I’ve gotten some feedback on the whole idea that software should have a soul, and I’d like to share it with you.
Daily Email List reader Chris (shared with permission) said:
I’ve always seen it as “relational” … the software has to make a connection to the users either with its other sets of users (or the developer …. it depends). It has to evolve and feel like it to its users…. in my mind, you as the developer care enough (about the relationship) to improve it. But it also takes time either in the beginning (or later but probably earlier) to properly build an experience for the user (e.g. UX) that they just feel less friction. It just feels “right” – like you said about the Notes app (which I know nothing about … not a Mac guy) vs any sort of writing app. MS Word simply sucks at offering a zillion features but making the usability of them such a horrific pain (especially that well-hated “ribbon” concept).

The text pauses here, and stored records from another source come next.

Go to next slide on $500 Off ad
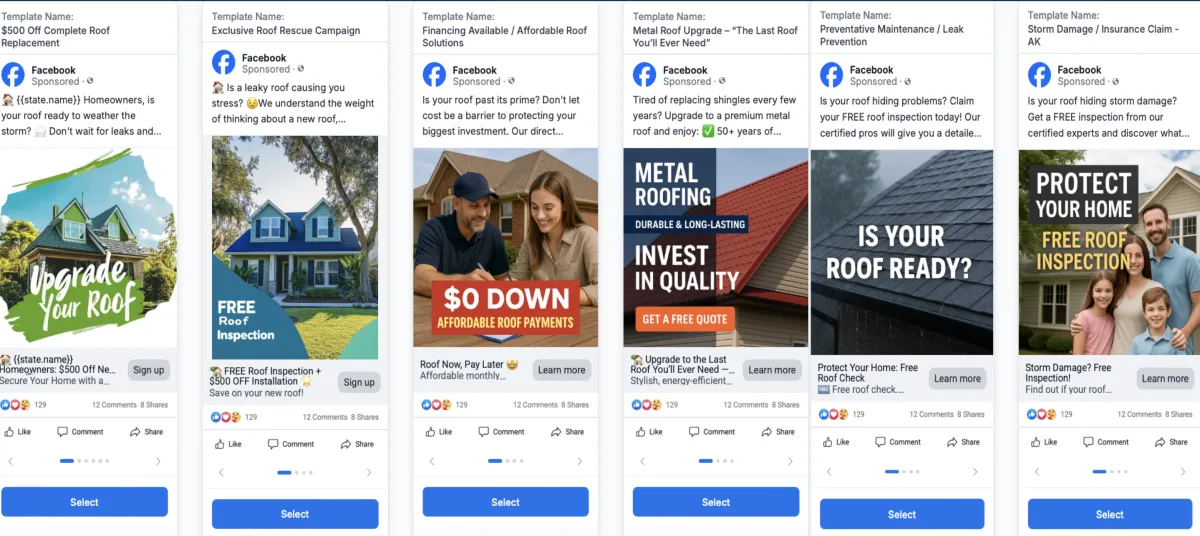This screenshot has height=536, width=1200. (x=158, y=461)
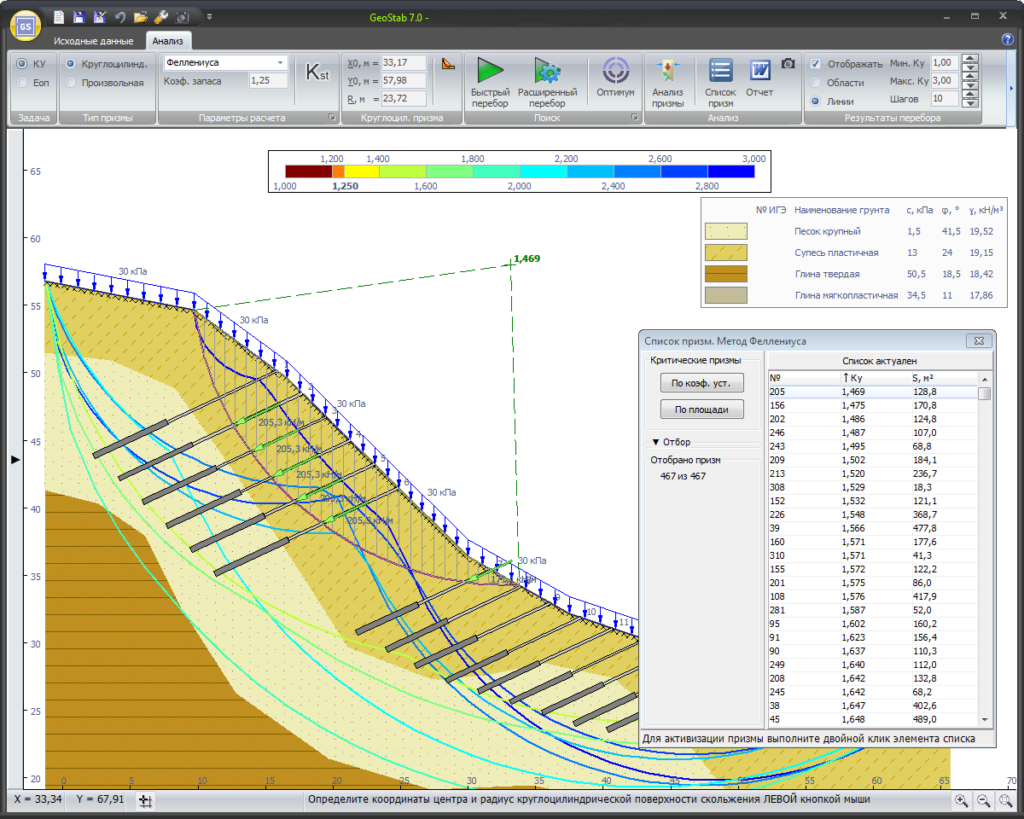Select the Произвольная prism type
Image resolution: width=1024 pixels, height=819 pixels.
coord(70,82)
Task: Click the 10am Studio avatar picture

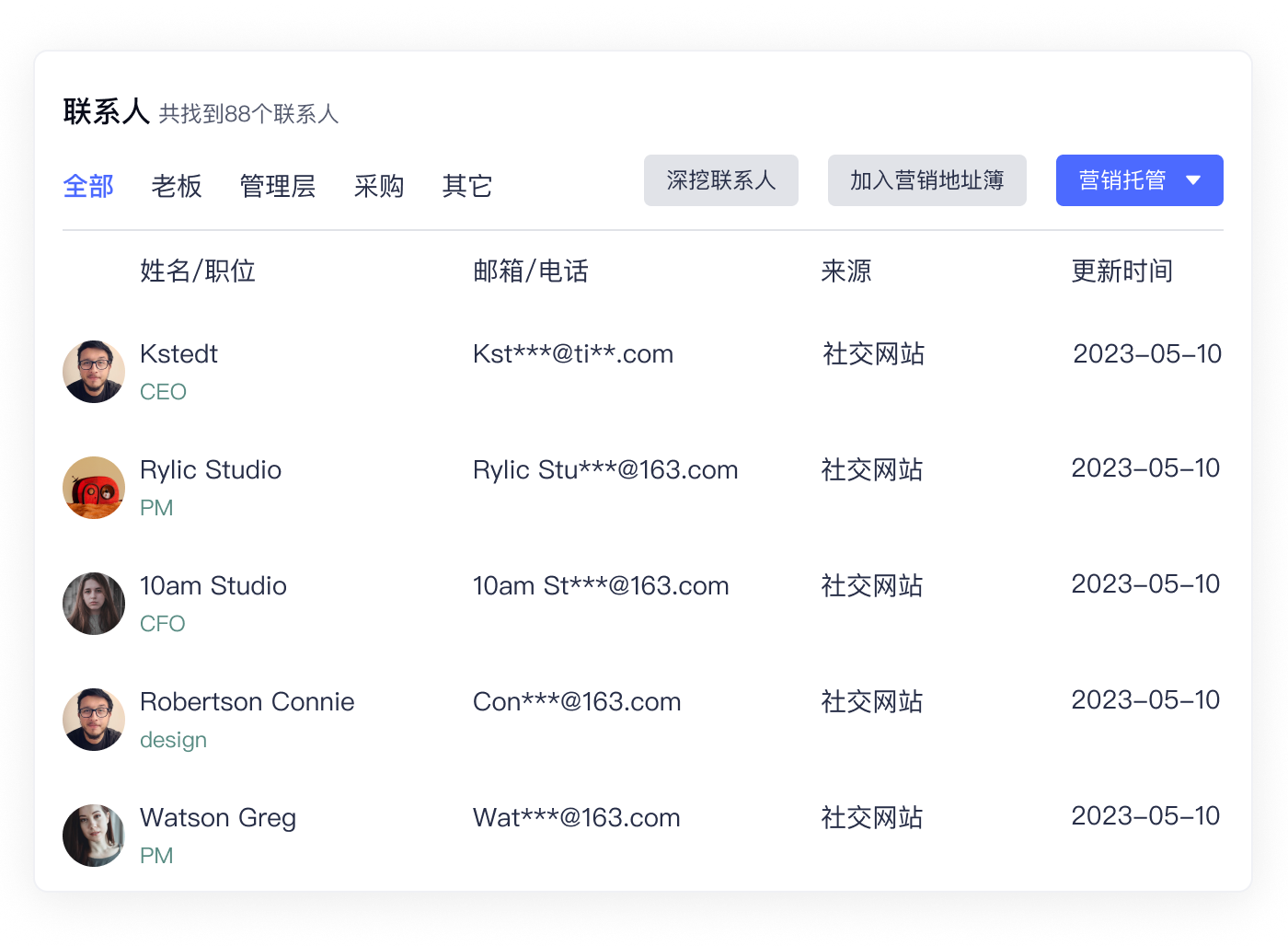Action: (93, 604)
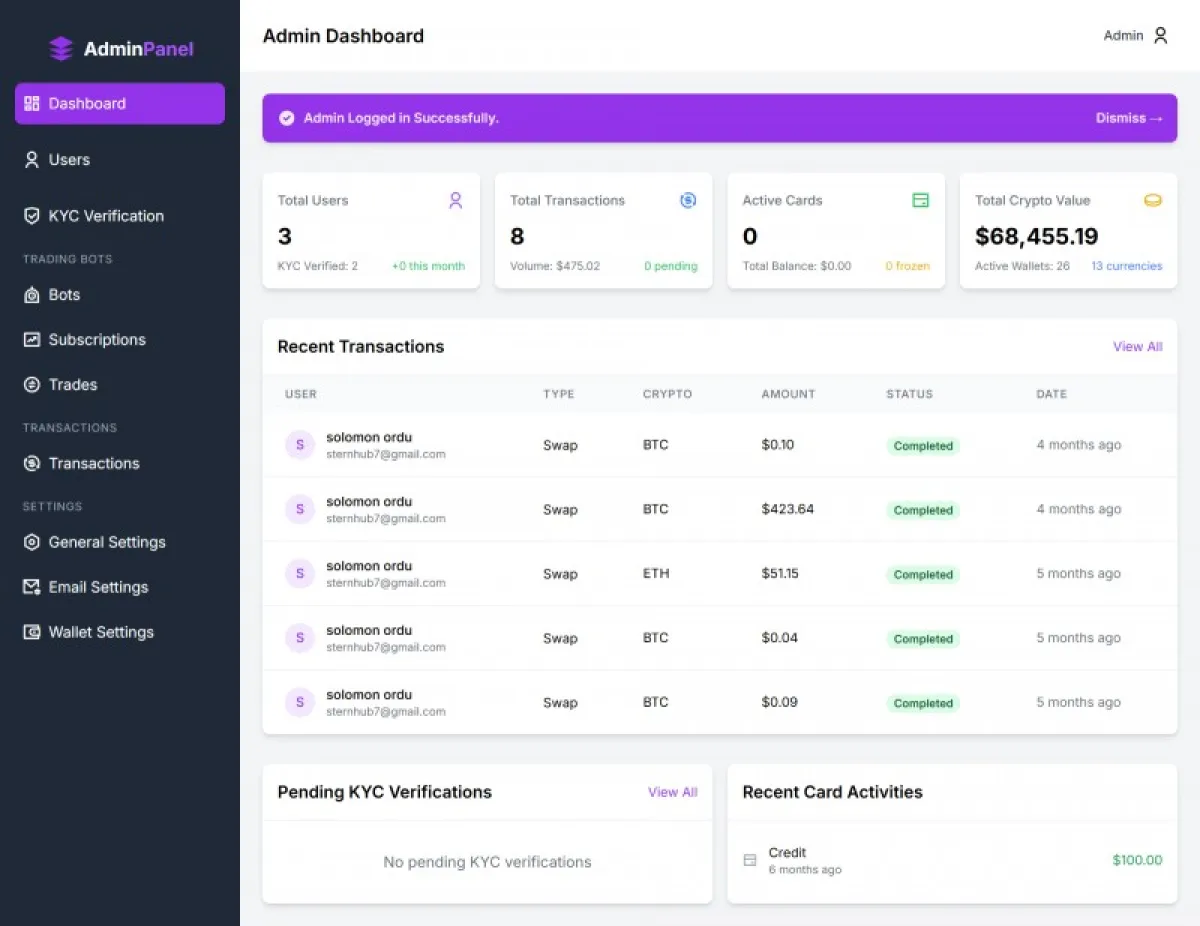This screenshot has height=926, width=1200.
Task: Click the Admin user profile icon
Action: pos(1160,35)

Chris, from the Email List
I had MS Word in mind when I was writing the email; along with lots of other pieces of software. And Chris’s feedback introduces an interesting thought: at some point, features actively harm the soul (if one is present to begin with). When Microsoft Word came out; it felt like a joke against Wordperfect (which absolutely had a soul), and then after a little bit, it became the best thing around, but then it lost its purpose and became a box filled with every feature you can imagine, and started piling UI on top of UI, until now it’s Frankenstein’s monster from a UX perspective. Chris is spot on.

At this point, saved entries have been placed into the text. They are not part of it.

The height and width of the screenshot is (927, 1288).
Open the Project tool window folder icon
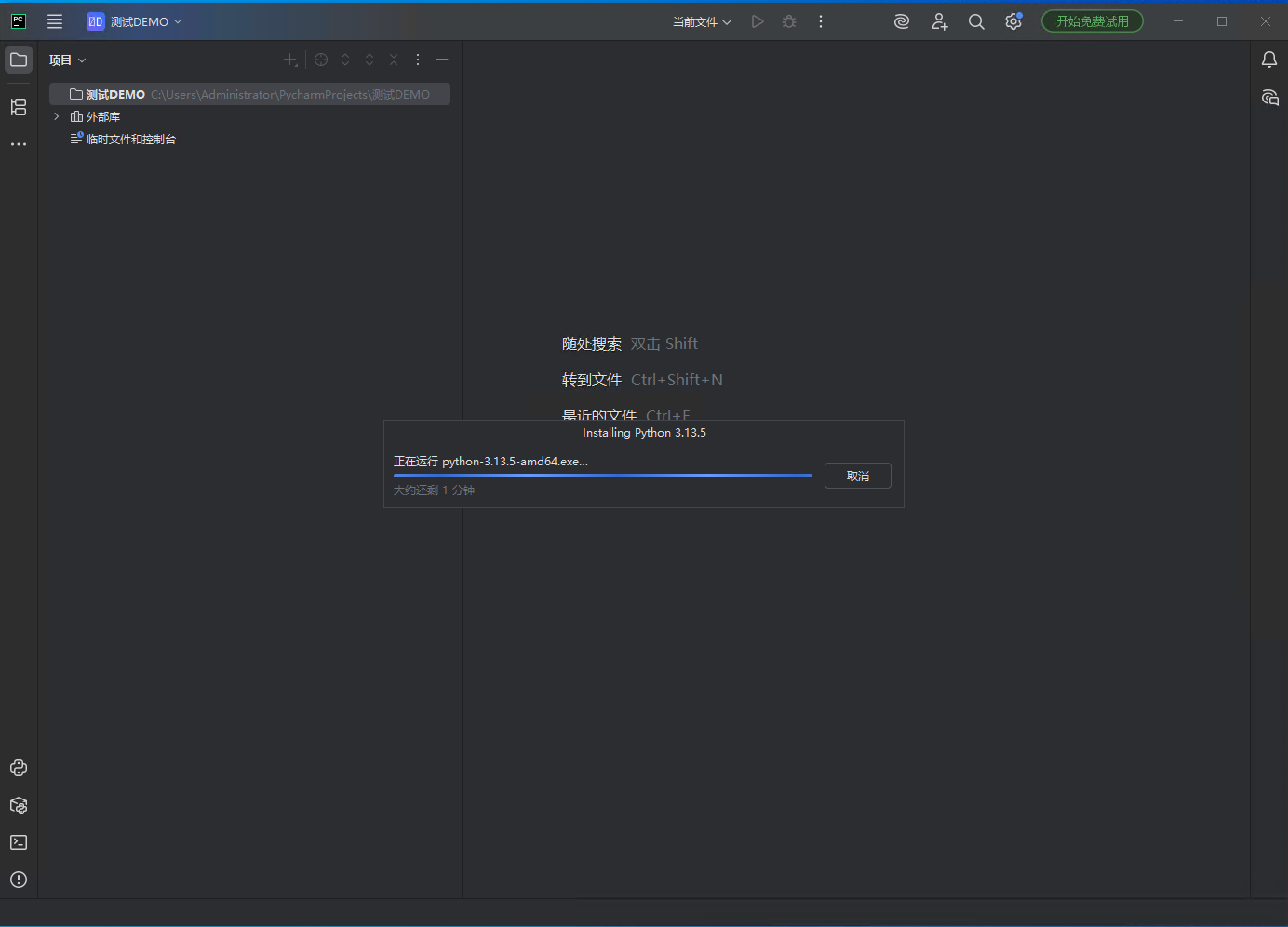[x=19, y=60]
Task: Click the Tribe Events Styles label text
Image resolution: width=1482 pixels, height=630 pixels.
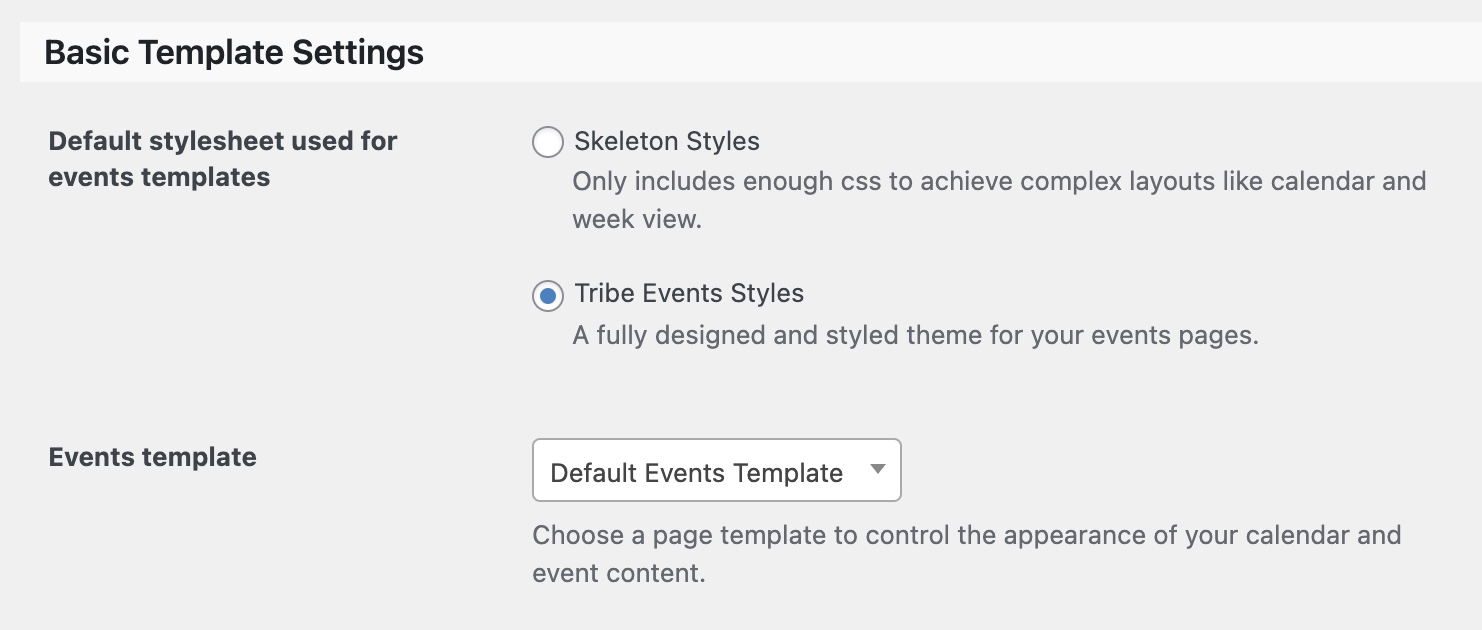Action: coord(688,293)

Jason Karns on twitter also said:
A key aspect that always bothers me when missing: consistency with its environment. Mac apps need to behave like Mac apps. (System shortcuts, text controls, etc) same with websites (which is one reason I hate most SPAs) they have features but they’re posing and have no soul
@jasonkarns, Twitter
And that brings up my dislike of SPAs, but before Jason mentioned them in this context, I hadn’t realized my dislike was directly attached to the fact that SPAs completely disrupt and eschew the power of the web for some semblance of a ‘rich’ experience. SPAs are a thing that acts contrary to itself.
Everyone, everything, even software, has a purpose. Once you get away from that purpose and into the blind alley of adding features to capture market share, or because someone said they wanted it, then you run the very real risk of your software becoming a thing contrary to itself — and just like in humans, that damages its soul.